Kellyanne Conway said she was "not Inspector Gadget" or "in the job of having evidence" when quizzed on television about wiretapping claims.

In a bid to make light of her suggestion that Barack Obama could have spied on Donald Trump using a microwave, she referenced the 1980s cartoon character who had thousands of high-tech gadgets installed in his body.

"I’m not Inspector Gadget," she told CNN. "I don’t believe people are using their microwave to spy on the Trump Campaign. However, I am not in the job of having evidence. That’s what investigations are for."

She added that she "was making a comment about the articles from this past week where it is revealed that one can be surveilled through any number of techniques, through microwaves, through the cameras, through televisions."

And she insisted that she "wasn’t talking about anything specifically."

Mr Trump has claimed that Barack Obama had ordered wiretaps be placed in Trump Tower during the presidential election. He has not provided any evidence to back up his suggestion.

Mr Obama's spokesman has strenuously denied the claims and FBI director James Comey has privately urged the Justice Department to dispute Mr Trump's claim, although has not come forward to do so himself.

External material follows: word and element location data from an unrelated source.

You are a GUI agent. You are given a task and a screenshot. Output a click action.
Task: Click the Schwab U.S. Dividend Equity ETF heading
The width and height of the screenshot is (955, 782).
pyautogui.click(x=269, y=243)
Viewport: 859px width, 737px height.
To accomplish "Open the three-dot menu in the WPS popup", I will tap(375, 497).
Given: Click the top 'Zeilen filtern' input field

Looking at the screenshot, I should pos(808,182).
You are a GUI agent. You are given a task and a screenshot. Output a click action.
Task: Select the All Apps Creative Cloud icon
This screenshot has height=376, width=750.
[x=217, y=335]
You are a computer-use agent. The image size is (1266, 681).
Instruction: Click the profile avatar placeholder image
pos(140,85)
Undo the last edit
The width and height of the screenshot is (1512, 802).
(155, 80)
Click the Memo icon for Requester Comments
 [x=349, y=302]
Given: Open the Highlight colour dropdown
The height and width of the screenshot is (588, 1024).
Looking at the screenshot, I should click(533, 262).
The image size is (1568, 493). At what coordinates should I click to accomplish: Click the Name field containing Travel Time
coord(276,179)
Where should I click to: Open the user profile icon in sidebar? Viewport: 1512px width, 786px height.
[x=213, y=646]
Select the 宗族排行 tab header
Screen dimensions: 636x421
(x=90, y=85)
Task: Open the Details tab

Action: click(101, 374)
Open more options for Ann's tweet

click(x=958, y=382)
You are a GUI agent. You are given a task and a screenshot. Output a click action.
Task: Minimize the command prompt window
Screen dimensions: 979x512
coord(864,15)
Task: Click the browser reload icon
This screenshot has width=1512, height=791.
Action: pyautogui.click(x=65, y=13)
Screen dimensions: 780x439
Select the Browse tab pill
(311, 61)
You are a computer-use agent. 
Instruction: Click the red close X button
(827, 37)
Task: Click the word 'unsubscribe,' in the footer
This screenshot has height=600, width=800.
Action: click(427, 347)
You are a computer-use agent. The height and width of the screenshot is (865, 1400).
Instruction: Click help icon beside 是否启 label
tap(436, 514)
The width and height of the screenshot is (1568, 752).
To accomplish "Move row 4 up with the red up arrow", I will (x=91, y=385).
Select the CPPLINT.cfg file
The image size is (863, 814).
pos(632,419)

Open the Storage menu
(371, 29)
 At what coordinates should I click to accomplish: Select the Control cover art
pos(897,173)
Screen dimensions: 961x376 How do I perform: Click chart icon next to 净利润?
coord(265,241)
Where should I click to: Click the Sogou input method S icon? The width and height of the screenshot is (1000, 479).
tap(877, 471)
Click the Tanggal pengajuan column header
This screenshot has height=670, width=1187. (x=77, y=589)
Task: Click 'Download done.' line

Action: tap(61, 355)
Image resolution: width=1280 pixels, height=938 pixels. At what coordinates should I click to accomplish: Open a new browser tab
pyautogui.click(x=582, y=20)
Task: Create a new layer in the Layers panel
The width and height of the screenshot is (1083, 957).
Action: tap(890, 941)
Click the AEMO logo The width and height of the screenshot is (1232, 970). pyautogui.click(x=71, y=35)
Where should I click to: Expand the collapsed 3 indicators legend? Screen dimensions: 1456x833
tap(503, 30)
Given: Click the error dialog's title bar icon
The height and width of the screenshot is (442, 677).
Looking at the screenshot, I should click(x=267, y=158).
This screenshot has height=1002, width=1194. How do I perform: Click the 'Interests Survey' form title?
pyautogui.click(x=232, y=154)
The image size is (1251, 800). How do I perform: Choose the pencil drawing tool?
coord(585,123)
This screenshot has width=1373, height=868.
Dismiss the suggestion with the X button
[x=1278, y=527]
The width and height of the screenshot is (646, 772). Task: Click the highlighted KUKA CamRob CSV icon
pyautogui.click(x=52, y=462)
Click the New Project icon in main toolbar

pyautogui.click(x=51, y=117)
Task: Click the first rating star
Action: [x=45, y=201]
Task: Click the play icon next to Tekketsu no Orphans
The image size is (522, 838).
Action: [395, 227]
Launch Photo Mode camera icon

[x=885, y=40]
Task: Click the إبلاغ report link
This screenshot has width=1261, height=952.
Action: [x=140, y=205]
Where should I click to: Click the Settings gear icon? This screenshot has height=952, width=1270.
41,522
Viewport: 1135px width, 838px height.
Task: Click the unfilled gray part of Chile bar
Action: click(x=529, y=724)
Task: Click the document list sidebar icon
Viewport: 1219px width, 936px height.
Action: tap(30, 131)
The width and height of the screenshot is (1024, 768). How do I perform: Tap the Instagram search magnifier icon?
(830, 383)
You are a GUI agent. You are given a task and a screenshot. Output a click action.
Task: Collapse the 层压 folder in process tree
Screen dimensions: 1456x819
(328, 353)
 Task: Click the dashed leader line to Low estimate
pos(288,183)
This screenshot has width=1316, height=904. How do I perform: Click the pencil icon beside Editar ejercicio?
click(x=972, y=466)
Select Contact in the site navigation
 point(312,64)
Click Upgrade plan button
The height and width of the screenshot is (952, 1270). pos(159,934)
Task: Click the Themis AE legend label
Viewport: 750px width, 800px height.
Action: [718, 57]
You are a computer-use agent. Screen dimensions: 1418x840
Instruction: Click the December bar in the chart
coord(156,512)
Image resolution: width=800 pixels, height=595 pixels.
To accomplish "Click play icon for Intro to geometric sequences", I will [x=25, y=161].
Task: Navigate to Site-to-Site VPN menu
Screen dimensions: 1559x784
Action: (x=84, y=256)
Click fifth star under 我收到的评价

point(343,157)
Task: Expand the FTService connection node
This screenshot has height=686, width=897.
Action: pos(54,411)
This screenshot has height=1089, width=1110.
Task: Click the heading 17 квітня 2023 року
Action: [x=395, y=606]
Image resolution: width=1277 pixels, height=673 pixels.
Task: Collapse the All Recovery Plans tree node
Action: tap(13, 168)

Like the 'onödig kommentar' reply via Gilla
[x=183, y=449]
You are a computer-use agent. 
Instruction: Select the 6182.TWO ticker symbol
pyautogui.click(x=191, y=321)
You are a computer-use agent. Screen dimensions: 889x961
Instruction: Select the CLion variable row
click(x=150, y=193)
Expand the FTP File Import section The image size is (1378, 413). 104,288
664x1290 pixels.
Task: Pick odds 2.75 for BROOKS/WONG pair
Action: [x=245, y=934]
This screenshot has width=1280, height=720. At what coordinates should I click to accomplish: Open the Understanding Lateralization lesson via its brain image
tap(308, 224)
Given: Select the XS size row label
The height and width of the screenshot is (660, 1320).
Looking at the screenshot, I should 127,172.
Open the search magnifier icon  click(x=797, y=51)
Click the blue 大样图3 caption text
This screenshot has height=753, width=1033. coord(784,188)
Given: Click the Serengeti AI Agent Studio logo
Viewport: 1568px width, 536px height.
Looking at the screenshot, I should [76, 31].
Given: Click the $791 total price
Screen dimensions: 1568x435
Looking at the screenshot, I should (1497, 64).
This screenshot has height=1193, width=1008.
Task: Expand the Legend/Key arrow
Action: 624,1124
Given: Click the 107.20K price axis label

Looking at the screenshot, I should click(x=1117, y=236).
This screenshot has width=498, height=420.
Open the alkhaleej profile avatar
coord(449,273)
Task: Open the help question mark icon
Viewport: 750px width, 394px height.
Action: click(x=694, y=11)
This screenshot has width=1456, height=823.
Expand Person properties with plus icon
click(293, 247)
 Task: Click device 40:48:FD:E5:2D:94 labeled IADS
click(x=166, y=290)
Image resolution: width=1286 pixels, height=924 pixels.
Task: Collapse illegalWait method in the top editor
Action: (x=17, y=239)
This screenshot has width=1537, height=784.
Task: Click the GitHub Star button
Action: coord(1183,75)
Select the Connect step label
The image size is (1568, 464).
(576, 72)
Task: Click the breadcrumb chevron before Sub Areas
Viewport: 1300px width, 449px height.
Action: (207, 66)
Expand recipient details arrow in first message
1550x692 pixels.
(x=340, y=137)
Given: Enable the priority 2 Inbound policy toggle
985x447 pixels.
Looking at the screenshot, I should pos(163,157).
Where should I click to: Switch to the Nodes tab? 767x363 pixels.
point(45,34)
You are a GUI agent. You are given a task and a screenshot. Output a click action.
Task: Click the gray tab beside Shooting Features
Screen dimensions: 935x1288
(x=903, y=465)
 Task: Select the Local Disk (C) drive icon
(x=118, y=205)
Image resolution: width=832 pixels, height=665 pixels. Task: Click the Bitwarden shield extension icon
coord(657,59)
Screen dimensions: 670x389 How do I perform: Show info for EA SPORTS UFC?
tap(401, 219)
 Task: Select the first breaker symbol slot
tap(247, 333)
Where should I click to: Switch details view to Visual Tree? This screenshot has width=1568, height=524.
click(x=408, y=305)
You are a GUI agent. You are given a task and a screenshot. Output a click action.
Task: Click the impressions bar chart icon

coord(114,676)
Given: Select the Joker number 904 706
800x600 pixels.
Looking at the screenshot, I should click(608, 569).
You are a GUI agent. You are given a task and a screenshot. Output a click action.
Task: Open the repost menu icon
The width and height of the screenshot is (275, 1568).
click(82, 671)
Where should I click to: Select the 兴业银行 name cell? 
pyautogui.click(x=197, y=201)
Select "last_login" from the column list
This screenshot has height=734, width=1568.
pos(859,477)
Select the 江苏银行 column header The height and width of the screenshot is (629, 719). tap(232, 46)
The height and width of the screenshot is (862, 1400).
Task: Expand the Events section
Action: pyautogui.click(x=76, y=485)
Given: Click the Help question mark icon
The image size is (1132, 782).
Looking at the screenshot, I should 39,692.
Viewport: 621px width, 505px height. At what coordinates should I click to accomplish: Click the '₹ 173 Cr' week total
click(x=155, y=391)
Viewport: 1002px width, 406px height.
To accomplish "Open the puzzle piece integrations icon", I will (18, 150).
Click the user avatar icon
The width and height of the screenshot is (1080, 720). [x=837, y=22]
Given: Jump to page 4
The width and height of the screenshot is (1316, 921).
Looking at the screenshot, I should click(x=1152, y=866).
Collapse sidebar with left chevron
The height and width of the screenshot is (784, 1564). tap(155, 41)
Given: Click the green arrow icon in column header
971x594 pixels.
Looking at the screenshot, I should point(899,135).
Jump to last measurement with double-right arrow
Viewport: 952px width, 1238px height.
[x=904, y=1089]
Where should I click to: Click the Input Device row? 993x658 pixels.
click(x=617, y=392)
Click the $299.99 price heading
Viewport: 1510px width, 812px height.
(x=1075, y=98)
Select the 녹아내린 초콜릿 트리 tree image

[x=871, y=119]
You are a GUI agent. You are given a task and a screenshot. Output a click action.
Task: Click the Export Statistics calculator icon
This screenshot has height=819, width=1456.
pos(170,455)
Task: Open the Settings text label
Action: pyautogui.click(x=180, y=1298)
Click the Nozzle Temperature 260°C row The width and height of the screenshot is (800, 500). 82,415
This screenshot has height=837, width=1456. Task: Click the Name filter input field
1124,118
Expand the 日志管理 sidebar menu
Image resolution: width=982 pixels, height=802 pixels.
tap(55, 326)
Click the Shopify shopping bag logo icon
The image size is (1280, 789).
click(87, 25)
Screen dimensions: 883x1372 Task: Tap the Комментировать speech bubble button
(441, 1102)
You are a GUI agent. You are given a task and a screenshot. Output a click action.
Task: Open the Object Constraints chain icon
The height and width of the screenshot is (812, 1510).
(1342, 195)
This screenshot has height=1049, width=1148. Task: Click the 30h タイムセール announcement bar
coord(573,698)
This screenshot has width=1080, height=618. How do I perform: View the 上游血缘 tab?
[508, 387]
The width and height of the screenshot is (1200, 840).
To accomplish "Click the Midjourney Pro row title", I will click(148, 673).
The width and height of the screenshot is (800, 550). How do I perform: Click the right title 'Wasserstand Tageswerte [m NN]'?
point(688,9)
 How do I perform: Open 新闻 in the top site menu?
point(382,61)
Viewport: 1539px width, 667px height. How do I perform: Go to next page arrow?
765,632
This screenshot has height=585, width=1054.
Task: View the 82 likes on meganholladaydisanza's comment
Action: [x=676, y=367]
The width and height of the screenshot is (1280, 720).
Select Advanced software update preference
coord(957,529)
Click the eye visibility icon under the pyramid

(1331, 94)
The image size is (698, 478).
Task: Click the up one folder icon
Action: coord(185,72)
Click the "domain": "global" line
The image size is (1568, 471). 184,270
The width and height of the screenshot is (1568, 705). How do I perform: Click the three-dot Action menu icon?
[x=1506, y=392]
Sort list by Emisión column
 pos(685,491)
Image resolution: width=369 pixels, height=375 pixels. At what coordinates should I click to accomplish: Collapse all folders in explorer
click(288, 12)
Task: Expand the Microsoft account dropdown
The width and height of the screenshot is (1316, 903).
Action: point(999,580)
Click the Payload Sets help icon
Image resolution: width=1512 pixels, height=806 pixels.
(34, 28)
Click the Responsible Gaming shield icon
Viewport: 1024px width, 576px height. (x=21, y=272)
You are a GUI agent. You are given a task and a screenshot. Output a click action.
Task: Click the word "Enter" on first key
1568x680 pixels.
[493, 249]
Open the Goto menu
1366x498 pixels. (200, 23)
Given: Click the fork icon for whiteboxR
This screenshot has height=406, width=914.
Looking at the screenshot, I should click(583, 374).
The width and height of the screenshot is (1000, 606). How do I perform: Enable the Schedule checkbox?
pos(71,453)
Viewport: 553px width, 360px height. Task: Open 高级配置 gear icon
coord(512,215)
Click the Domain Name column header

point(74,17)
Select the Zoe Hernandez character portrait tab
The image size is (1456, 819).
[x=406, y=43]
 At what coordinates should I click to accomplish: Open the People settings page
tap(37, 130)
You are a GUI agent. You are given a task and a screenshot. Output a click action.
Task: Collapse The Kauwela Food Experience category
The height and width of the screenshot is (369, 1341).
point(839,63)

In a separate interview with NBC News's Today programme, Ms Conway said that there was “a lot of fakery going on” when asked about a Mr Trump U-turn on employment statistics.

Kellyanne Conway: “There’s a lot of fakery going on"

The US President had celebrated data from the Bureau of Labor Statistics which revealed 235,000 new jobs were created in his first full month in the White House.

But during Barack Obama’s eight-year tenure, the billionaire businessman called them "phoney".

Pressed to explain why the statistics were now worth taking seriously, Ms Conway said: “There is a lot of fakery going on for people who were promised something that never came to be."

She added that healthcare was "the best example of that", which is why it was Mr Trump's "first major legislative priority".

Her comments followed those from White House press secretary Sean Spicer, who last week said the employment statistics have been “phoney” but the new ones are “very real”.